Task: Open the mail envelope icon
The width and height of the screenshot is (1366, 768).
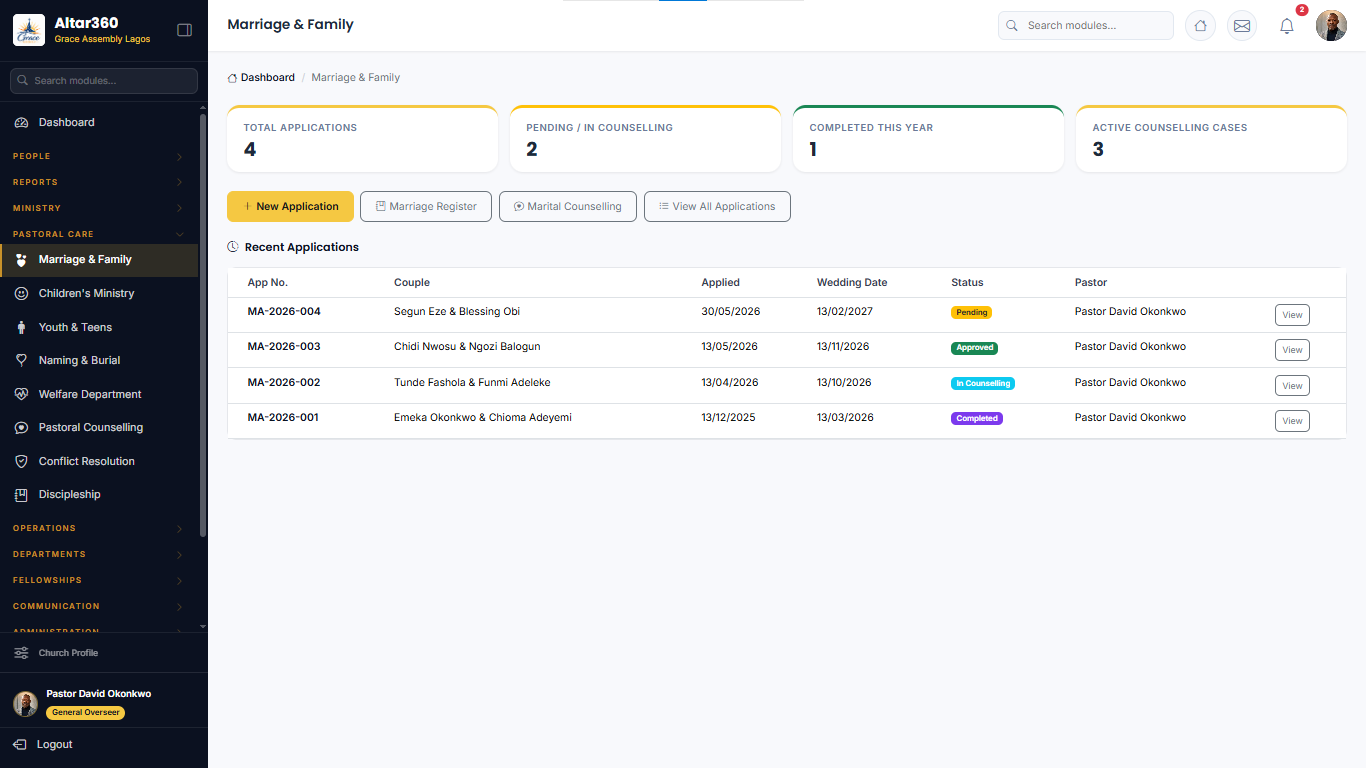Action: pos(1242,26)
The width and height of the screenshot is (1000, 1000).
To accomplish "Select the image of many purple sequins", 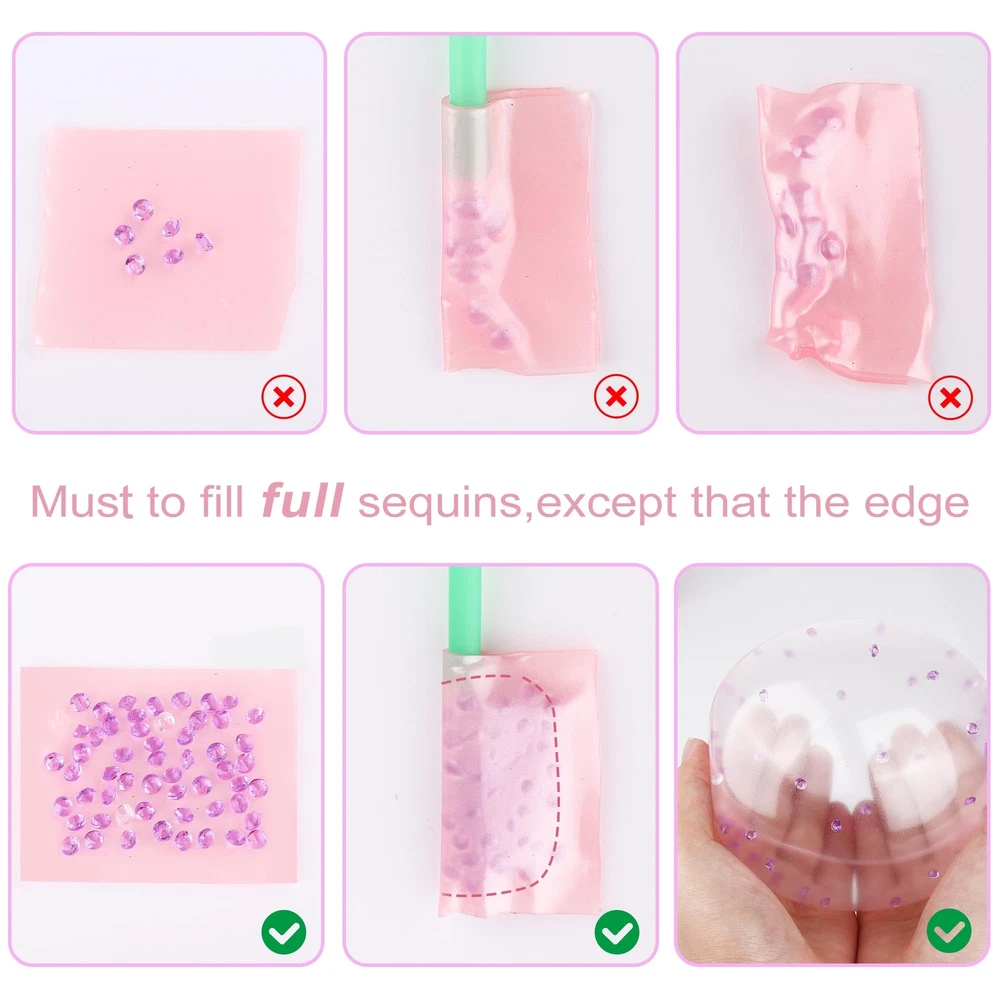I will coord(166,764).
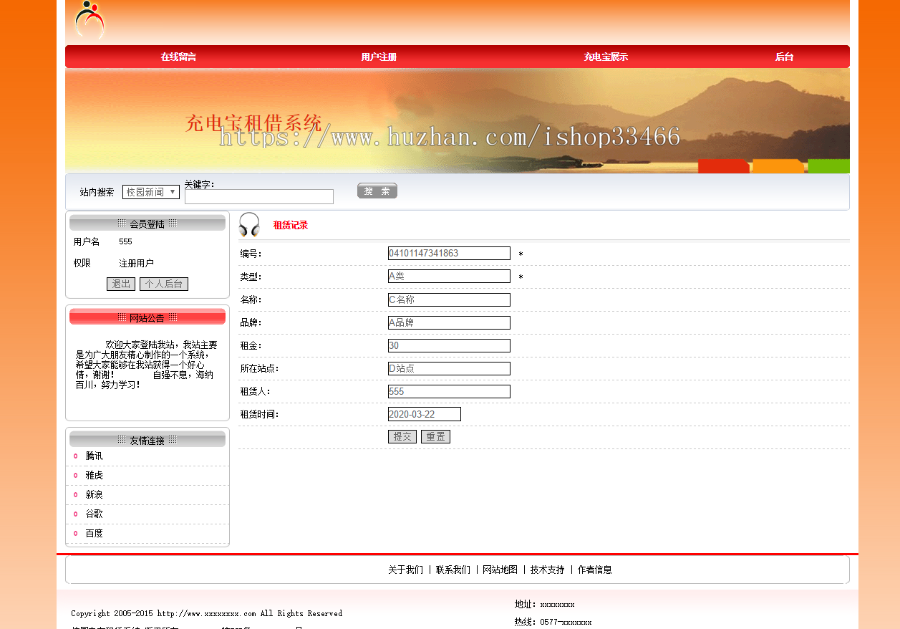Viewport: 900px width, 629px height.
Task: Click the pink bullet icon next to 百度
Action: (x=76, y=533)
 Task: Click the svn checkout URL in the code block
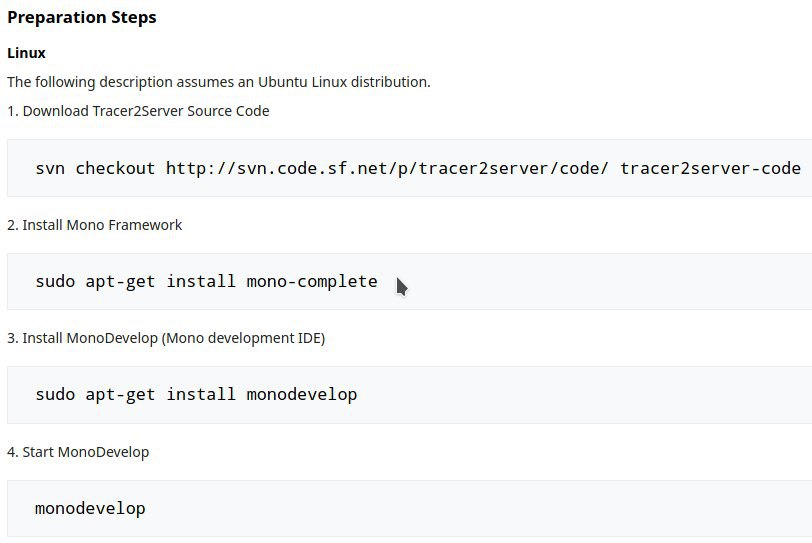pos(387,168)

=======

WHAT YOU NEED TO DO:
Starting with the line that contains "Task: Click the svn", print every line through the end of the data exactly as written; omit all pictures and add nothing else.

EXPECTED OUTPUT:
 Task: Click the svn checkout URL in the code block
pos(387,168)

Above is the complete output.